Der Häuptling nickte zustimmend, worauf der andere Beamte fortsetzte: “Wenn Sie an all diese Jahre zurückdenken, an welchem Punkt hat sich der weiße Mann geirrt?”
Der Häuptling blicke ihm starr und völlig bewegungslos eine Minute lang in die Augen und hob mit ruhiger Stimme an: “Als der weiße dieses Land fand, gehörte es den Eingeborenen. Keine Steuern, keine Schulden, genüggend Büffel, massenweise Biber, Frauen machten die ganze Arbeit, der Medizinmann kümmerte sich gratis um die Gesundheit des gesamten Stammes.

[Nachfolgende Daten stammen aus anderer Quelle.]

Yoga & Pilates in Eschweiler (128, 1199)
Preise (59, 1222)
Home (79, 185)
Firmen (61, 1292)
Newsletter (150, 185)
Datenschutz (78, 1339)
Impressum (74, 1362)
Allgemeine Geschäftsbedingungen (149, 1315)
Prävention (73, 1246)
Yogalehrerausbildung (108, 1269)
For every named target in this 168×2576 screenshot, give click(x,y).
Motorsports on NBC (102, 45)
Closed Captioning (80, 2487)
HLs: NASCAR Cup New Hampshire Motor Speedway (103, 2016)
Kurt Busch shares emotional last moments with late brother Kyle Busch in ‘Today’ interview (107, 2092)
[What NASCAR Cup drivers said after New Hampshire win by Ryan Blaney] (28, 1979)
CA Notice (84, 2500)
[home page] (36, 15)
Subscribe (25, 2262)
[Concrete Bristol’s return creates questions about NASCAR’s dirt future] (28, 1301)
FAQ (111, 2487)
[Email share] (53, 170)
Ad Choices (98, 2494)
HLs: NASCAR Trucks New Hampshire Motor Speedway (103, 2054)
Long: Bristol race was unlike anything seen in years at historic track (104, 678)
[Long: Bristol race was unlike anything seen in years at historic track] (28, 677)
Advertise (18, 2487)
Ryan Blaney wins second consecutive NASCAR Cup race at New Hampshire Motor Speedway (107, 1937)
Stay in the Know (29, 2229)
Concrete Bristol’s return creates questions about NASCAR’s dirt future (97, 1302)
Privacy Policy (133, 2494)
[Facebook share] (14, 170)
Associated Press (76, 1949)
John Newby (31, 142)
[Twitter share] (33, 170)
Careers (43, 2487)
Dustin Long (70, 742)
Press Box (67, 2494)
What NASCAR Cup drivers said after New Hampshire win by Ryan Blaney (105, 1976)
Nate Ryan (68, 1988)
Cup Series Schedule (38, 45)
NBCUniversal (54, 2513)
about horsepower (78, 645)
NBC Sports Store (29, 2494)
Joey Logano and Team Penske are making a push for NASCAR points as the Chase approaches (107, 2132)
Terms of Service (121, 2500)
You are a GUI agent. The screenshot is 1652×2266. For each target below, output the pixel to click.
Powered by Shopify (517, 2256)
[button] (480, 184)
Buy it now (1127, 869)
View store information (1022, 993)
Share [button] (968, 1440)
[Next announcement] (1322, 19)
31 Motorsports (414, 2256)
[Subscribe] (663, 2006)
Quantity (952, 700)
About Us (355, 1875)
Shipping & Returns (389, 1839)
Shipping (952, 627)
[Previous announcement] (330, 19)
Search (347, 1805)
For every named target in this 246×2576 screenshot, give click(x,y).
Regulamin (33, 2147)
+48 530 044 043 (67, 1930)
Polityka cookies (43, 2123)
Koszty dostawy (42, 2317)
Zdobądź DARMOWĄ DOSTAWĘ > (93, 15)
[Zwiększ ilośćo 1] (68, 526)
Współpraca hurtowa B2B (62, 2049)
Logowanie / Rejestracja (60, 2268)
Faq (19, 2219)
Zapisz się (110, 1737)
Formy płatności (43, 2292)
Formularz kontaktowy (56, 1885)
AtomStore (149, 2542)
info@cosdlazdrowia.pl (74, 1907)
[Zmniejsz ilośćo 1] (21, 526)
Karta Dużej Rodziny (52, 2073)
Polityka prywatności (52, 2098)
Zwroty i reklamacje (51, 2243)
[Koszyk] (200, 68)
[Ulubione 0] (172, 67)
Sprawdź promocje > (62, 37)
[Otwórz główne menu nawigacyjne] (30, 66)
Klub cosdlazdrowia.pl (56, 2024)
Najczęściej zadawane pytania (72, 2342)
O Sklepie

Wir männlichen Indianer verbrachten den gesamten Tag damit, zu jagen und zu fischen, und die ganze Nacht mit Sex.”
An diesem Punkt lehnte sich der Häuptling zurück und begann plötzlich zu lächeln: “Nur der weiße Mann war dumm genug zu glauben, dass er dieses System verbessern könne.”